Women were involved at every level of the Revolution. It was working-class women who marched on the palace in 1789 and scared the king and queen terribly. Women were involved in planning and suggesting policy in the convention’s various incarnations, and getting it passed too, thanks to both direct action on the streets and more indirect action in the various salons. Women were directly impacted, of course, by changes made to the laws – although they were not accorded citizenship rights under the great Declaration – and, perhaps more interestingly, perhaps stereotypically, but nonetheless dramatically, fashion was also of huge importance. Especially in the streets of Paris, what you wore was an immediate sign of your allegiances. In a world where there were laws about how could wear what, having women on the street insisting that everyone wear the revolutionary cockade was pretty influential. As was when aristocratic women, formerly the paragons of incredibly expensive haute couture, wore clothes that wouldn’t look out of place on a sans coulotte.
The women under investigation were Germaine de Stael, Pauline Leon, Theroigne de Mericourt, Theresia de Fontenay, Manon Roland and Juliette Recamier (all names missing accents, since I can’t figure out how to add them in). Leon is perhaps the most interesting, in some ways, because she was the most definitely working-class. I had come across her (and Mme Roland) in Marge Piercy’s City of Darkness, City of Light – daughter of a chocolate maker, active on the streets and probably in violence. Mericourt had probably been a courtesan, and was also immensely visible on the streets. The other four were all basically aristocrats, on various levels and with differing views on politics – what they wanted to get out of politics, and how they went about doing it.

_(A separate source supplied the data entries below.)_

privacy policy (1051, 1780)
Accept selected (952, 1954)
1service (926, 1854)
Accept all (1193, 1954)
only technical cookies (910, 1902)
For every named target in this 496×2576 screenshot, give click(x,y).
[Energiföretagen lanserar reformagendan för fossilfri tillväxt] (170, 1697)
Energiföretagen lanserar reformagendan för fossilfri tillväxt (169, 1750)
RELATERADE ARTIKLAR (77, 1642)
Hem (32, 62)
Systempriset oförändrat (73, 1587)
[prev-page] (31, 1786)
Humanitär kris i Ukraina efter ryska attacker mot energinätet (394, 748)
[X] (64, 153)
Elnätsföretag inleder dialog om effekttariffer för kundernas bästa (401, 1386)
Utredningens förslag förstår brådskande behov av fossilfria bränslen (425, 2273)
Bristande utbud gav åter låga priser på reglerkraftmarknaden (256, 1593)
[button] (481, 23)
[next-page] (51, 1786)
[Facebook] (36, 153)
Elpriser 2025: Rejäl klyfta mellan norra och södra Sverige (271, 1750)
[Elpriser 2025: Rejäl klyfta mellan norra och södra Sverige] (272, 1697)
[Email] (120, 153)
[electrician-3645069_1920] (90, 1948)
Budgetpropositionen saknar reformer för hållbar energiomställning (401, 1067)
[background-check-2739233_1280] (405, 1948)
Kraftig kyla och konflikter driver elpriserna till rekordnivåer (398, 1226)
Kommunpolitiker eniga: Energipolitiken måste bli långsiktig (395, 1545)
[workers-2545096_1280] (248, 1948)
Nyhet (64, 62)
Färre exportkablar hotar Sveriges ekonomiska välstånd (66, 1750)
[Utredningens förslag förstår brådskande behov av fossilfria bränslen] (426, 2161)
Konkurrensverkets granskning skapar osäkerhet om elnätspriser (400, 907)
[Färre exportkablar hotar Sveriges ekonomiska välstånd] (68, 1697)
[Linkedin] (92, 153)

Each chapter is based around one woman, but Moore weaves so skilfully that she keeps the larger story of the Revolution moving, and brings in the narratives of the other women as well. It’s a marvellously well-written book, which I thoroughly enjoyed – even though I was reading it for school! – and it’s now covered in (appropriately pink!!) comments in the margins. Hugely recommended to anyone interested in the French Revolution or women in history more generally.